• [What you have to do]: Reproduce the following listing verbatim, line for line.

• [Items from a dataset]:
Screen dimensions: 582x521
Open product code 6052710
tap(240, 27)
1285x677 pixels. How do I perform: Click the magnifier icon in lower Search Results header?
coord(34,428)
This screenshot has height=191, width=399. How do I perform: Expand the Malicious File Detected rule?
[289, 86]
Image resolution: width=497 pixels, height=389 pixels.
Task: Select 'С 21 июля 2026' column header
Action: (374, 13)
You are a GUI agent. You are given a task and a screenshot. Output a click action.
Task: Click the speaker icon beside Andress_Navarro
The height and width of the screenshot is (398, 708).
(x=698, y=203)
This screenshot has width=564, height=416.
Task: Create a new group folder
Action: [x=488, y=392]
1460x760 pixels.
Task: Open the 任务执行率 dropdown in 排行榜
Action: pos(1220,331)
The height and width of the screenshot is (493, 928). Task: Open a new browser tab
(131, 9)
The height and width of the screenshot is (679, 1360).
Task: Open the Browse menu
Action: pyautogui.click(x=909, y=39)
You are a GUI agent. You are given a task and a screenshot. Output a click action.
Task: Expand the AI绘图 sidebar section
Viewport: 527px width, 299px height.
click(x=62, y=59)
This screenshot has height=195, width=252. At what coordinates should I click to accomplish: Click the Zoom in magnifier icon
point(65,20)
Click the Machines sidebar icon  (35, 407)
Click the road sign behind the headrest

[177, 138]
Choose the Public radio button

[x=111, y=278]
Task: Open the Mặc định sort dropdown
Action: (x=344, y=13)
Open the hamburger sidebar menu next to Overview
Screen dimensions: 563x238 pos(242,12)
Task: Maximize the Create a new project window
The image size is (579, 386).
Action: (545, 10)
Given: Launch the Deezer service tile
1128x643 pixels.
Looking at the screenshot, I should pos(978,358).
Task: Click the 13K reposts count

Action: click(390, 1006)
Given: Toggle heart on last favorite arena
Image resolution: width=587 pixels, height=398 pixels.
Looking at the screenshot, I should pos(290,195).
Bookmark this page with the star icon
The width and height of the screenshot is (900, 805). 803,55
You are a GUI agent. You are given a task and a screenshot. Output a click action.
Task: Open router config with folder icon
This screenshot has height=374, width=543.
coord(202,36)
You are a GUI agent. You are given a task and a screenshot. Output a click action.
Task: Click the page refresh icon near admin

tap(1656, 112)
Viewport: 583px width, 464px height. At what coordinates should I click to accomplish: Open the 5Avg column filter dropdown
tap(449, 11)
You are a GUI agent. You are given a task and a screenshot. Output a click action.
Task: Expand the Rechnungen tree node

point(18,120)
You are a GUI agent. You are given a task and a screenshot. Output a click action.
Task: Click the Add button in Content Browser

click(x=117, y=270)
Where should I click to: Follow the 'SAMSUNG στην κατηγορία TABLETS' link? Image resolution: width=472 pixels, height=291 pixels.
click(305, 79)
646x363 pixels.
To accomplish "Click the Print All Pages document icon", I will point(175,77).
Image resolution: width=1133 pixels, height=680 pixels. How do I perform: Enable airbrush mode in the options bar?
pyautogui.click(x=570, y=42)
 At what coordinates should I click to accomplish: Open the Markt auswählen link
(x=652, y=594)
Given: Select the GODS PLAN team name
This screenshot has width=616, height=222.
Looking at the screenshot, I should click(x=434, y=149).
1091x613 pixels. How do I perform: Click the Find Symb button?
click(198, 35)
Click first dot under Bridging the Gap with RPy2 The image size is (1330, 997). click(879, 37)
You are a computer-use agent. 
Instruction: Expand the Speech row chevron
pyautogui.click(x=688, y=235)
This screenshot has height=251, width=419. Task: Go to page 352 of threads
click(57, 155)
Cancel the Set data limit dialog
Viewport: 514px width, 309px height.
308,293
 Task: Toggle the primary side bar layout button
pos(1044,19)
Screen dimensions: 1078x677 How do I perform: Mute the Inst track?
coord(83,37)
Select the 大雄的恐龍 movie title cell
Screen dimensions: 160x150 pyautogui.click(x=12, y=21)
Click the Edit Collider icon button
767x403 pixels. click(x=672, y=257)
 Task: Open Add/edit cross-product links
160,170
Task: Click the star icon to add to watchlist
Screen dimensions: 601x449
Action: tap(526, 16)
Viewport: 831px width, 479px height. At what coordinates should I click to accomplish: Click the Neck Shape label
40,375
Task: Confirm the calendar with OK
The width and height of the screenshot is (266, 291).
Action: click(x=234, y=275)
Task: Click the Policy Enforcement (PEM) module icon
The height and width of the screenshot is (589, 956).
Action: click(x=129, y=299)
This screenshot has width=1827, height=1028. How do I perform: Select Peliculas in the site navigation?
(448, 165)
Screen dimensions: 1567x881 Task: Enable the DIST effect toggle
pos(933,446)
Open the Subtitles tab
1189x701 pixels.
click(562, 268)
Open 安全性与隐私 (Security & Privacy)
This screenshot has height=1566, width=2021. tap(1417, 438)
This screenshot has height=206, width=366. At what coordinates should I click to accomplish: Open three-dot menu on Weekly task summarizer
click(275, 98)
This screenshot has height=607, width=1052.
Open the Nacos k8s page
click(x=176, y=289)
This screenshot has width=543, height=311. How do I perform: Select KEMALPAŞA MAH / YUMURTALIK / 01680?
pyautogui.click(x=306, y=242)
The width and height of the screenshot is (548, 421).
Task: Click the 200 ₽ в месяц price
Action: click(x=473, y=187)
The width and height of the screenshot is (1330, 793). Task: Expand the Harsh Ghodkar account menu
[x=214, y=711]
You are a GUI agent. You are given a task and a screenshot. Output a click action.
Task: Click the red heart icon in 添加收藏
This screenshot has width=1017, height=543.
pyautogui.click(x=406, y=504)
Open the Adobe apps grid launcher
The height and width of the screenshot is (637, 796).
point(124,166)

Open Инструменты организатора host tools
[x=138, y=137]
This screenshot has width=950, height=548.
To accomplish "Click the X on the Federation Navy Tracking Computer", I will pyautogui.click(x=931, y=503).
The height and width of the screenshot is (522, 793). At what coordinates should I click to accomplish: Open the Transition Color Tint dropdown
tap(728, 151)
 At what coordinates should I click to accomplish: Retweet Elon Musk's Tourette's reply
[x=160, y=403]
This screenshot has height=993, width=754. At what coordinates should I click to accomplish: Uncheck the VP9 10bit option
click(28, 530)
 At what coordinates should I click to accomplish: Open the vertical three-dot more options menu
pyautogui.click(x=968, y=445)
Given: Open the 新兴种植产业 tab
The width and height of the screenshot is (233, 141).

• [Correct result]:
Screen dimensions: 582x521
Open product code 6052710
tap(240, 27)
1285x677 pixels. How do I perform: Click the magnifier icon in lower Search Results header?
coord(34,428)
This screenshot has height=191, width=399. How do I perform: Expand the Malicious File Detected rule?
[289, 86]
Image resolution: width=497 pixels, height=389 pixels.
Task: Select 'С 21 июля 2026' column header
Action: (374, 13)
You are a GUI agent. You are given a task and a screenshot. Output a click action.
Task: Click the speaker icon beside Andress_Navarro
The height and width of the screenshot is (398, 708).
(x=698, y=203)
This screenshot has width=564, height=416.
Task: Create a new group folder
Action: [x=488, y=392]
1460x760 pixels.
Task: Open the 任务执行率 dropdown in 排行榜
Action: pos(1220,331)
The height and width of the screenshot is (493, 928). Task: Open a new browser tab
(131, 9)
The height and width of the screenshot is (679, 1360).
Task: Open the Browse menu
Action: pyautogui.click(x=909, y=39)
You are a GUI agent. You are given a task and a screenshot. Output a click action.
Task: Expand the AI绘图 sidebar section
Viewport: 527px width, 299px height.
click(x=62, y=59)
This screenshot has height=195, width=252. At what coordinates should I click to accomplish: Click the Zoom in magnifier icon
point(65,20)
Click the Machines sidebar icon  (35, 407)
Click the road sign behind the headrest

[177, 138]
Choose the Public radio button

[x=111, y=278]
Task: Open the Mặc định sort dropdown
Action: (x=344, y=13)
Open the hamburger sidebar menu next to Overview
Screen dimensions: 563x238 pos(242,12)
Task: Maximize the Create a new project window
The image size is (579, 386).
Action: (545, 10)
Given: Launch the Deezer service tile
1128x643 pixels.
Looking at the screenshot, I should pos(978,358).
Task: Click the 13K reposts count

Action: click(390, 1006)
Given: Toggle heart on last favorite arena
Image resolution: width=587 pixels, height=398 pixels.
Looking at the screenshot, I should pos(290,195).
Bookmark this page with the star icon
The width and height of the screenshot is (900, 805). 803,55
You are a GUI agent. You are given a task and a screenshot. Output a click action.
Task: Open router config with folder icon
This screenshot has height=374, width=543.
coord(202,36)
You are a GUI agent. You are given a task and a screenshot. Output a click action.
Task: Click the page refresh icon near admin

tap(1656, 112)
Viewport: 583px width, 464px height. At what coordinates should I click to accomplish: Open the 5Avg column filter dropdown
tap(449, 11)
You are a GUI agent. You are given a task and a screenshot. Output a click action.
Task: Expand the Rechnungen tree node

point(18,120)
You are a GUI agent. You are given a task and a screenshot. Output a click action.
Task: Click the Add button in Content Browser

click(x=117, y=270)
Where should I click to: Follow the 'SAMSUNG στην κατηγορία TABLETS' link? Image resolution: width=472 pixels, height=291 pixels.
click(305, 79)
646x363 pixels.
To accomplish "Click the Print All Pages document icon", I will point(175,77).
Image resolution: width=1133 pixels, height=680 pixels. How do I perform: Enable airbrush mode in the options bar?
pyautogui.click(x=570, y=42)
 At what coordinates should I click to accomplish: Open the Markt auswählen link
(x=652, y=594)
Given: Select the GODS PLAN team name
This screenshot has width=616, height=222.
Looking at the screenshot, I should click(x=434, y=149).
1091x613 pixels. How do I perform: Click the Find Symb button?
click(198, 35)
Click first dot under Bridging the Gap with RPy2 The image size is (1330, 997). click(879, 37)
You are a computer-use agent. 
Instruction: Expand the Speech row chevron
pyautogui.click(x=688, y=235)
This screenshot has height=251, width=419. Task: Go to page 352 of threads
click(57, 155)
Cancel the Set data limit dialog
Viewport: 514px width, 309px height.
308,293
 Task: Toggle the primary side bar layout button
pos(1044,19)
Screen dimensions: 1078x677 How do I perform: Mute the Inst track?
coord(83,37)
Select the 大雄的恐龍 movie title cell
Screen dimensions: 160x150 pyautogui.click(x=12, y=21)
Click the Edit Collider icon button
767x403 pixels. click(x=672, y=257)
 Task: Open Add/edit cross-product links
160,170
Task: Click the star icon to add to watchlist
Screen dimensions: 601x449
Action: tap(526, 16)
Viewport: 831px width, 479px height. At what coordinates should I click to accomplish: Click the Neck Shape label
40,375
Task: Confirm the calendar with OK
The width and height of the screenshot is (266, 291).
Action: click(x=234, y=275)
Task: Click the Policy Enforcement (PEM) module icon
The height and width of the screenshot is (589, 956).
Action: click(x=129, y=299)
This screenshot has width=1827, height=1028. How do I perform: Select Peliculas in the site navigation?
(448, 165)
Screen dimensions: 1567x881 Task: Enable the DIST effect toggle
pos(933,446)
Open the Subtitles tab
1189x701 pixels.
click(562, 268)
Open 安全性与隐私 (Security & Privacy)
This screenshot has height=1566, width=2021. tap(1417, 438)
This screenshot has height=206, width=366. At what coordinates should I click to accomplish: Open three-dot menu on Weekly task summarizer
click(275, 98)
This screenshot has height=607, width=1052.
Open the Nacos k8s page
click(x=176, y=289)
This screenshot has width=543, height=311. How do I perform: Select KEMALPAŞA MAH / YUMURTALIK / 01680?
pyautogui.click(x=306, y=242)
The width and height of the screenshot is (548, 421).
Task: Click the 200 ₽ в месяц price
Action: click(x=473, y=187)
The width and height of the screenshot is (1330, 793). Task: Expand the Harsh Ghodkar account menu
[x=214, y=711]
You are a GUI agent. You are given a task and a screenshot. Output a click action.
Task: Click the red heart icon in 添加收藏
This screenshot has width=1017, height=543.
pyautogui.click(x=406, y=504)
Open the Adobe apps grid launcher
The height and width of the screenshot is (637, 796).
point(124,166)

Open Инструменты организатора host tools
[x=138, y=137]
This screenshot has width=950, height=548.
To accomplish "Click the X on the Federation Navy Tracking Computer", I will pyautogui.click(x=931, y=503).
The height and width of the screenshot is (522, 793). At what coordinates should I click to accomplish: Open the Transition Color Tint dropdown
tap(728, 151)
 At what coordinates should I click to accomplish: Retweet Elon Musk's Tourette's reply
[x=160, y=403]
This screenshot has height=993, width=754. At what coordinates should I click to accomplish: Uncheck the VP9 10bit option
click(28, 530)
 At what coordinates should I click to accomplish: Open the vertical three-dot more options menu
pyautogui.click(x=968, y=445)
Given: Open the 新兴种植产业 tab
The width and height of the screenshot is (233, 141).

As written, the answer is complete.